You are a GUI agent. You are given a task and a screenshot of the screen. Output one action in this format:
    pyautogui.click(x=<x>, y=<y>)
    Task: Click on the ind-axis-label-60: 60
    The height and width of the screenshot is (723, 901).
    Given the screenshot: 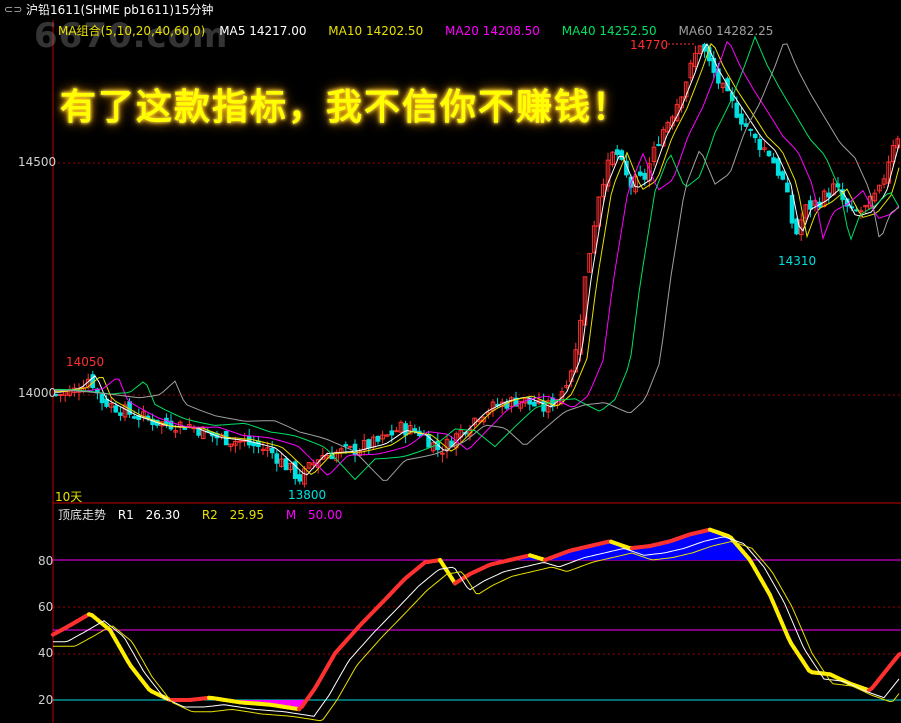 What is the action you would take?
    pyautogui.click(x=46, y=607)
    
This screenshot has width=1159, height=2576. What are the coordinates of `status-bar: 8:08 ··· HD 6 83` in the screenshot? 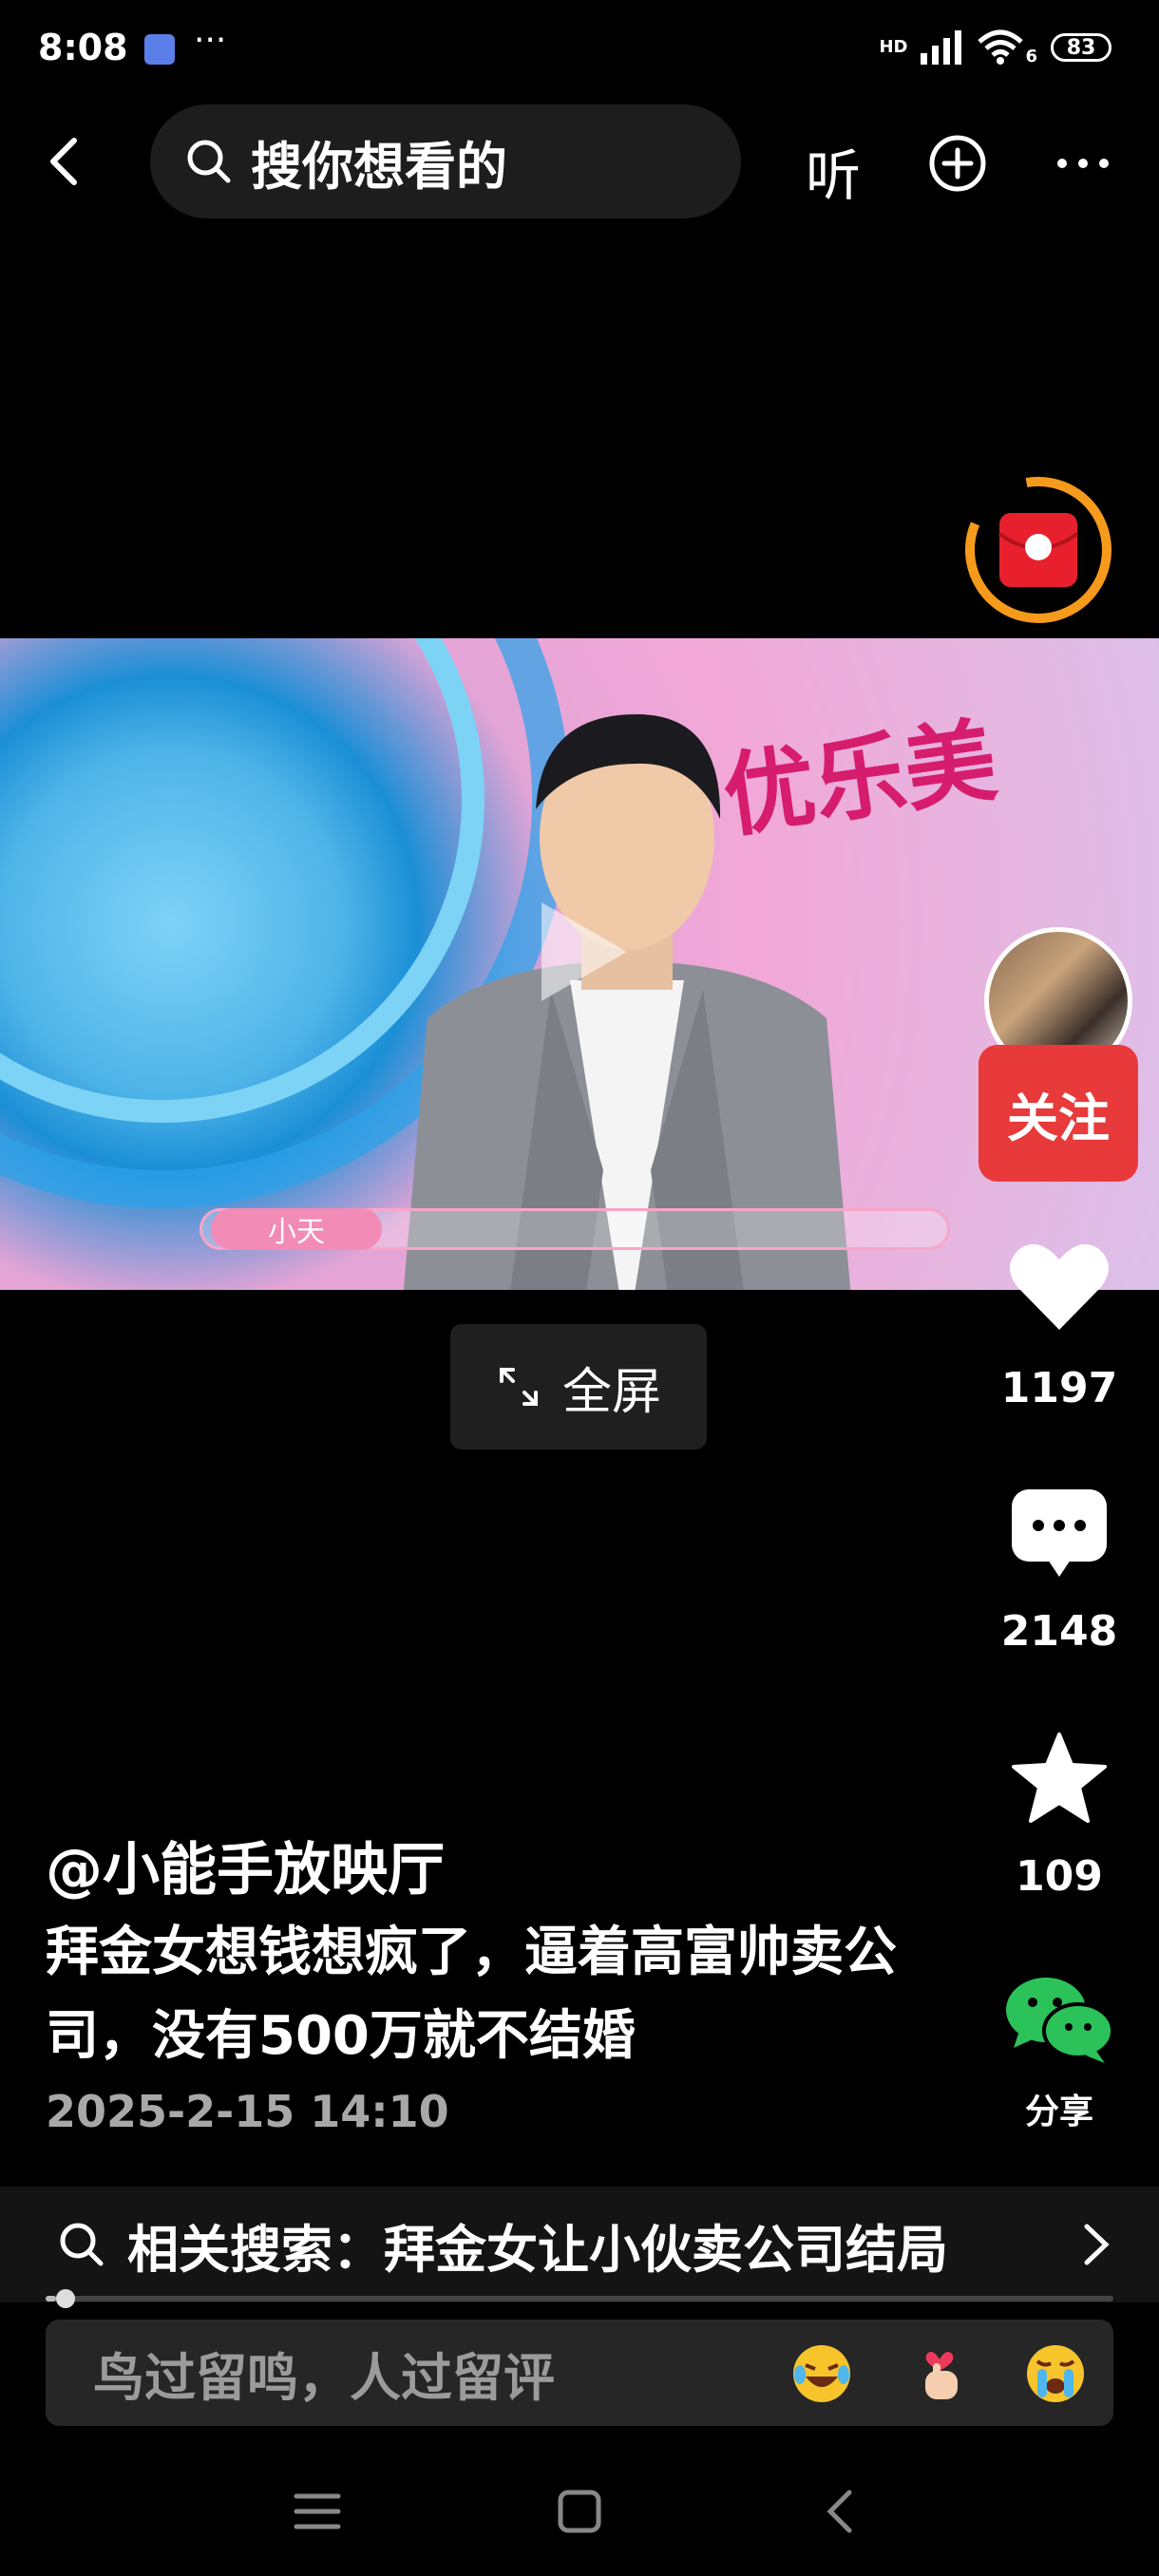 It's located at (580, 52).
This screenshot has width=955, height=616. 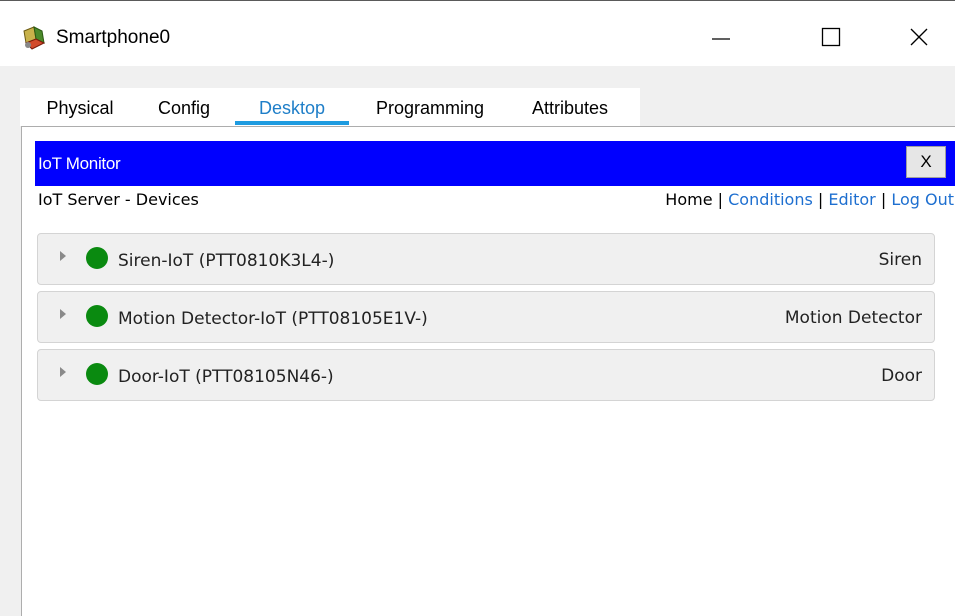 What do you see at coordinates (478, 33) in the screenshot?
I see `window-titlebar: Smartphone0` at bounding box center [478, 33].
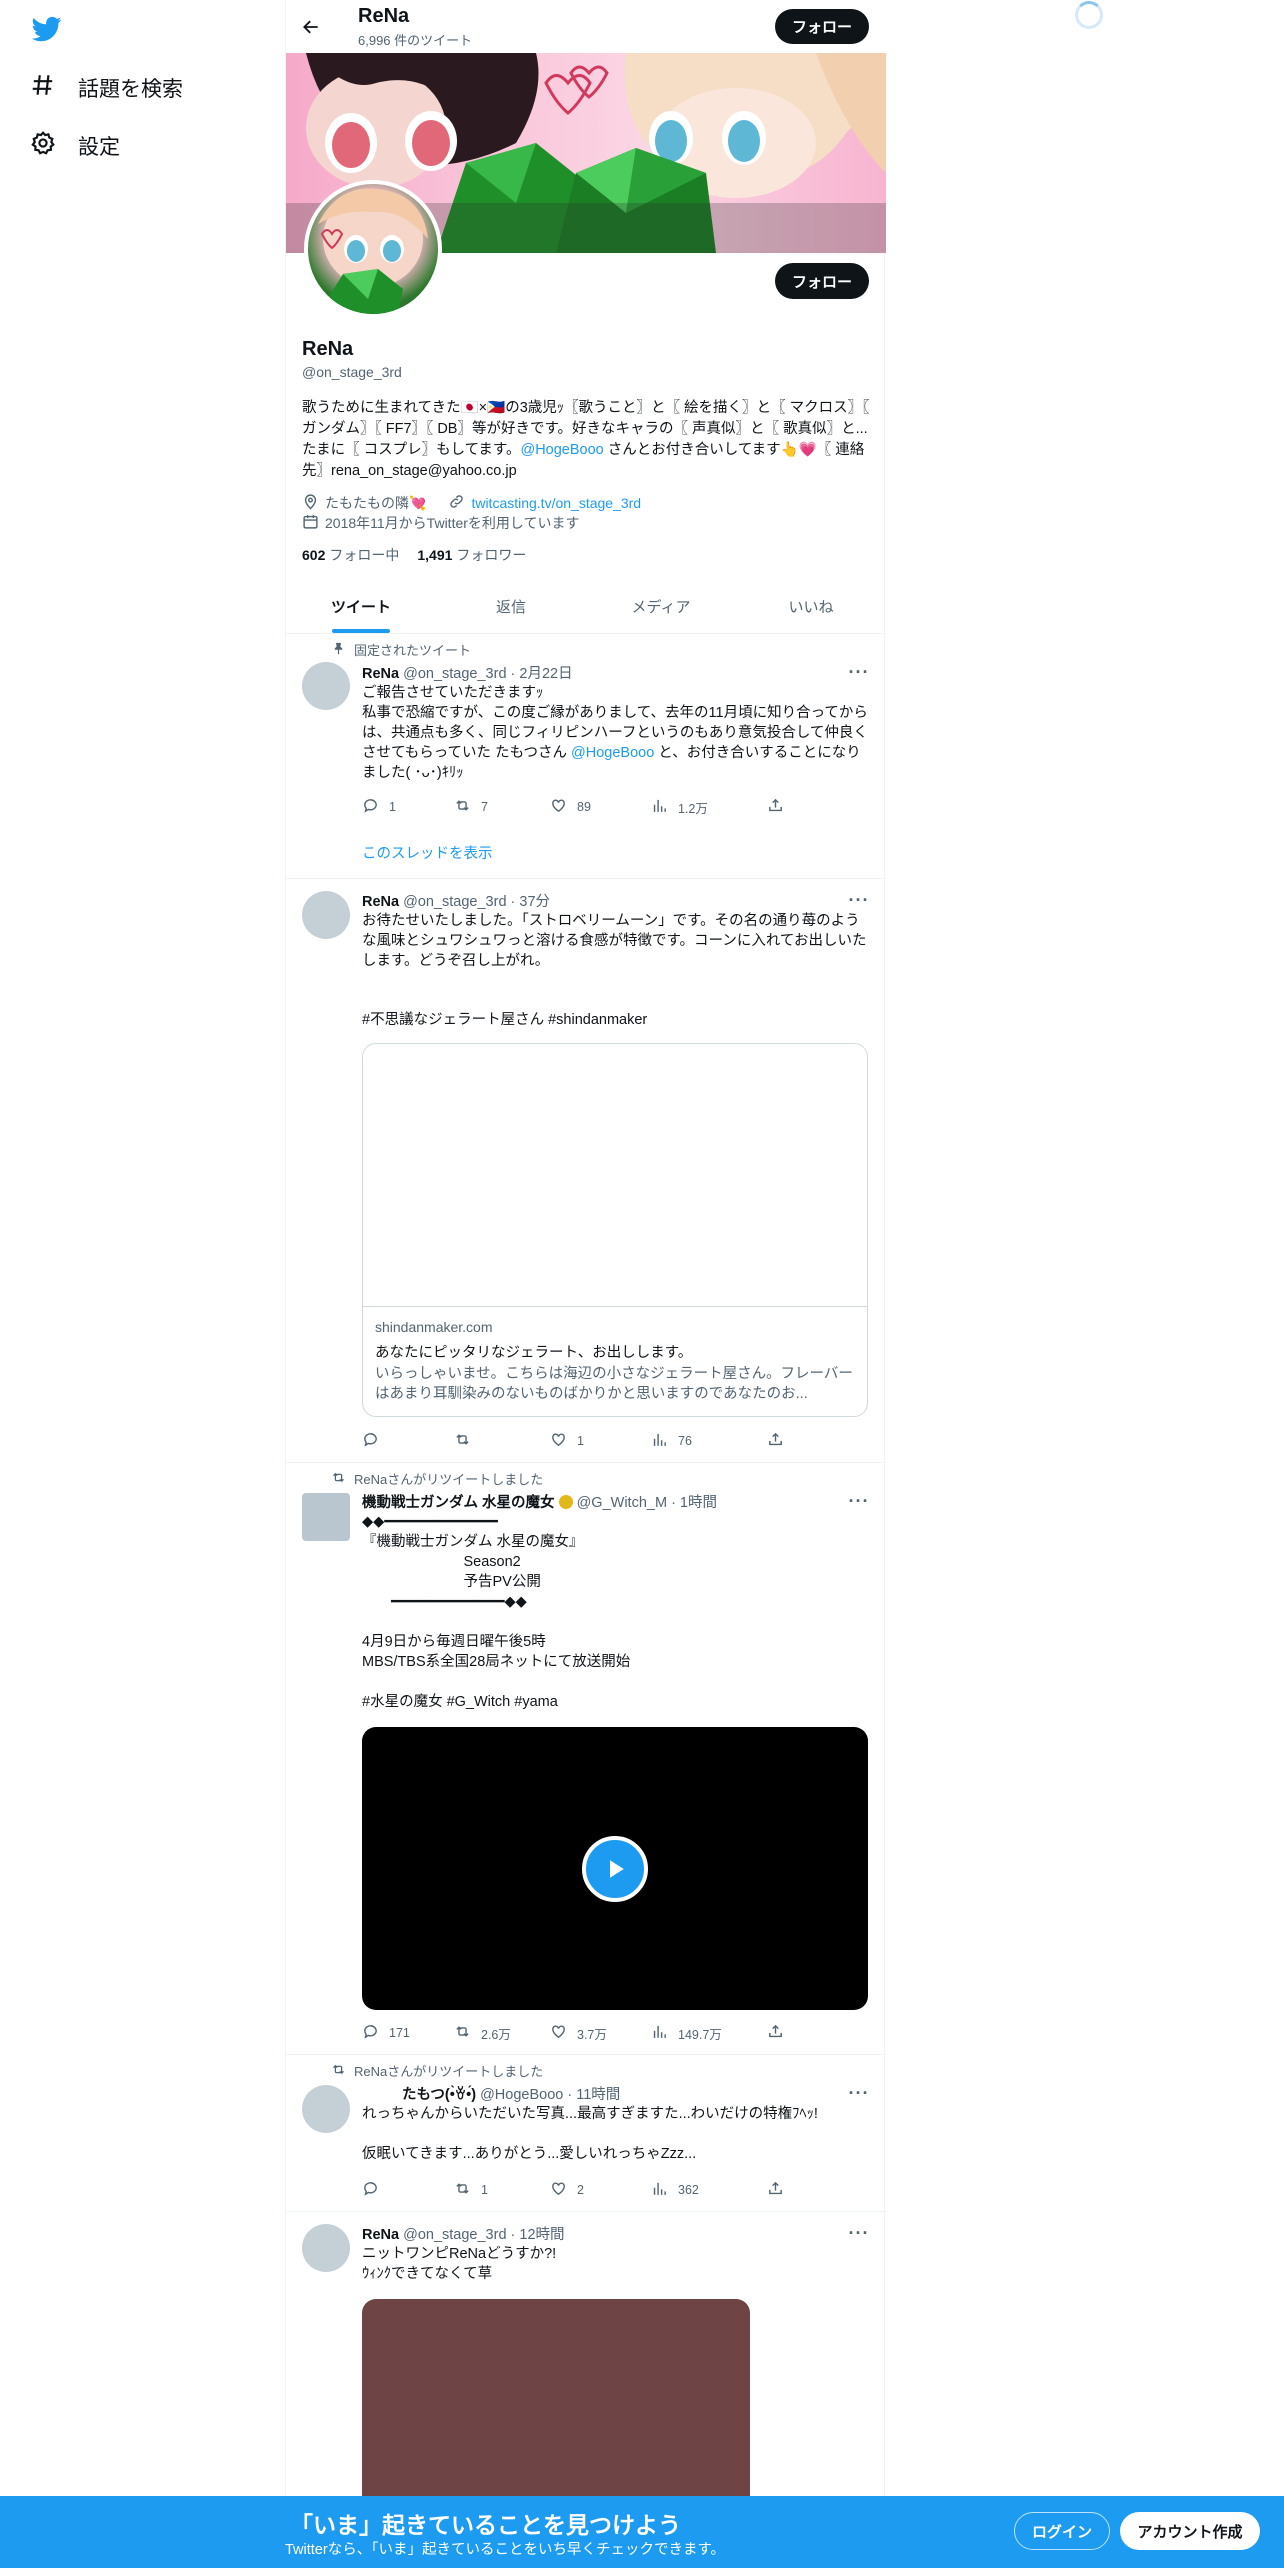 This screenshot has height=2568, width=1284. I want to click on tweet-meta: @on_stage_3rd · 37分, so click(475, 902).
·····
_DIRECTIONS FOR THIS TASK_:
Copy out the listing word for word, from its first line through the line containing "The height and", including both.

_COMPLETED EXERCISE_:
You are a GUI agent. You are given a task and a screenshot of the screen. Output one action in this format:
    pyautogui.click(x=<x>, y=<y>)
    Task: Click on the ind-axis-label-60: 60
    The height and width of the screenshot is (723, 901).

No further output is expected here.